**Data**
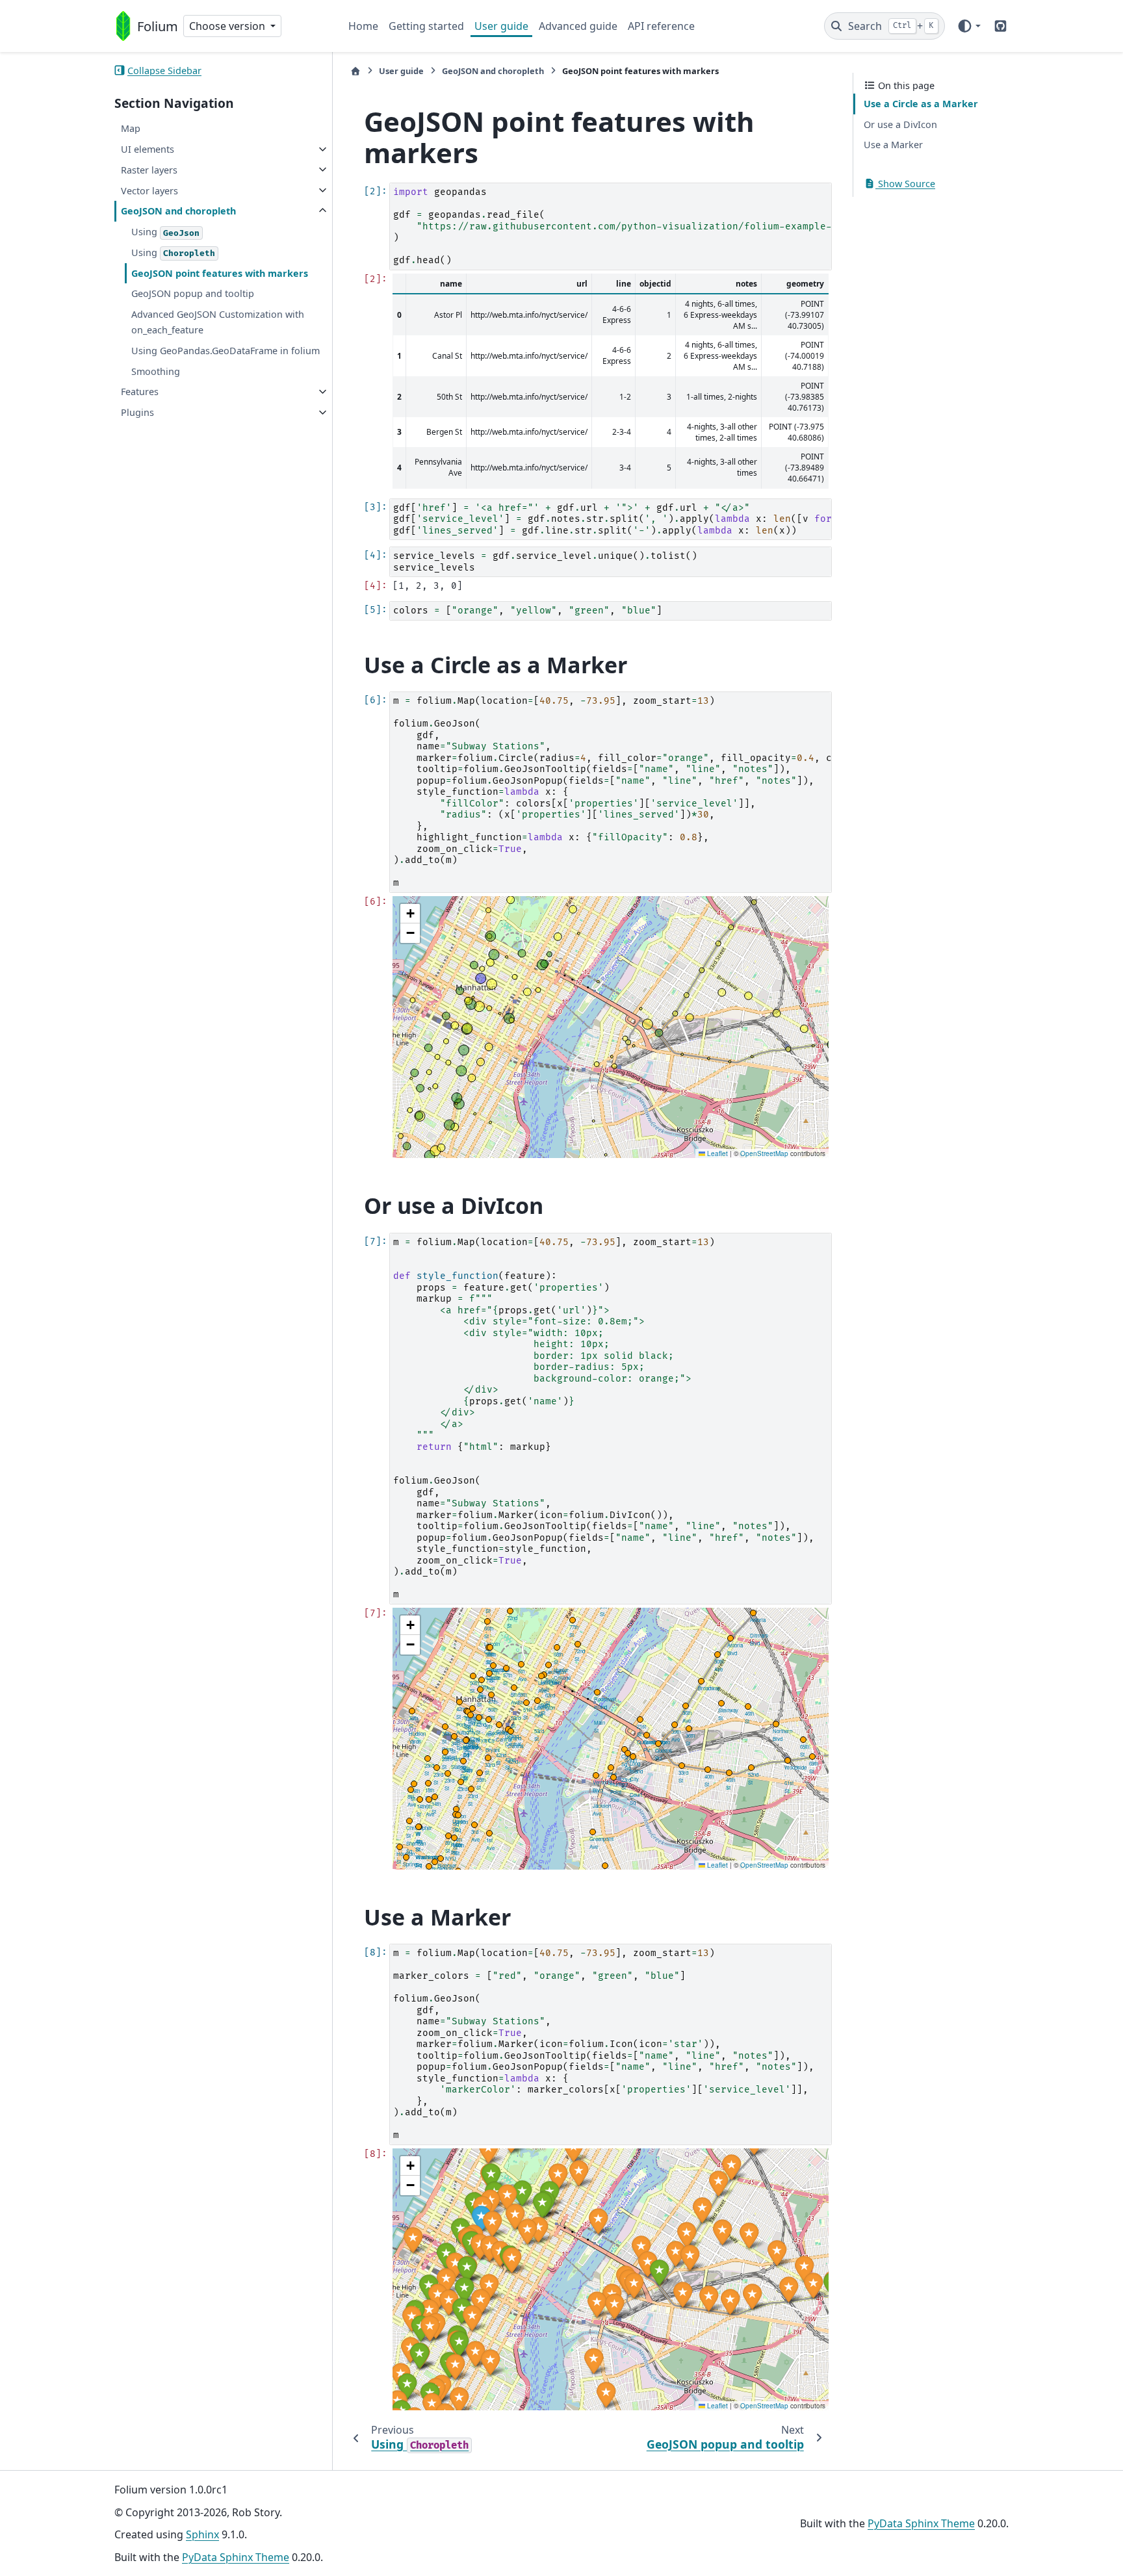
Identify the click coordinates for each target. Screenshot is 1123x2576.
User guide (501, 26)
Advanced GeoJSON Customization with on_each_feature (217, 322)
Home (363, 26)
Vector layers (149, 190)
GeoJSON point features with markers (219, 272)
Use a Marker (893, 144)
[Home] (355, 71)
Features (140, 391)
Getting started (426, 26)
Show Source (905, 183)
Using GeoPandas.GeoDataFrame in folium (225, 350)
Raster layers (149, 169)
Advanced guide (578, 26)
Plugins (137, 412)
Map (130, 128)
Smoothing (155, 371)
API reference (661, 26)
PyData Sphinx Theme (235, 2557)
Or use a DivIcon (900, 124)
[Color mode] (969, 26)
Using (165, 231)
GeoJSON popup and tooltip (192, 293)
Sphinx (202, 2534)
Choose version (228, 26)
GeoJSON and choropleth (178, 211)
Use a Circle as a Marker (921, 103)
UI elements (147, 149)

**Task item**
Copy each line in the listing where "with" appears.

**Response**
Advanced GeoJSON Customization with on_each_feature (217, 322)
GeoJSON point features with markers (219, 272)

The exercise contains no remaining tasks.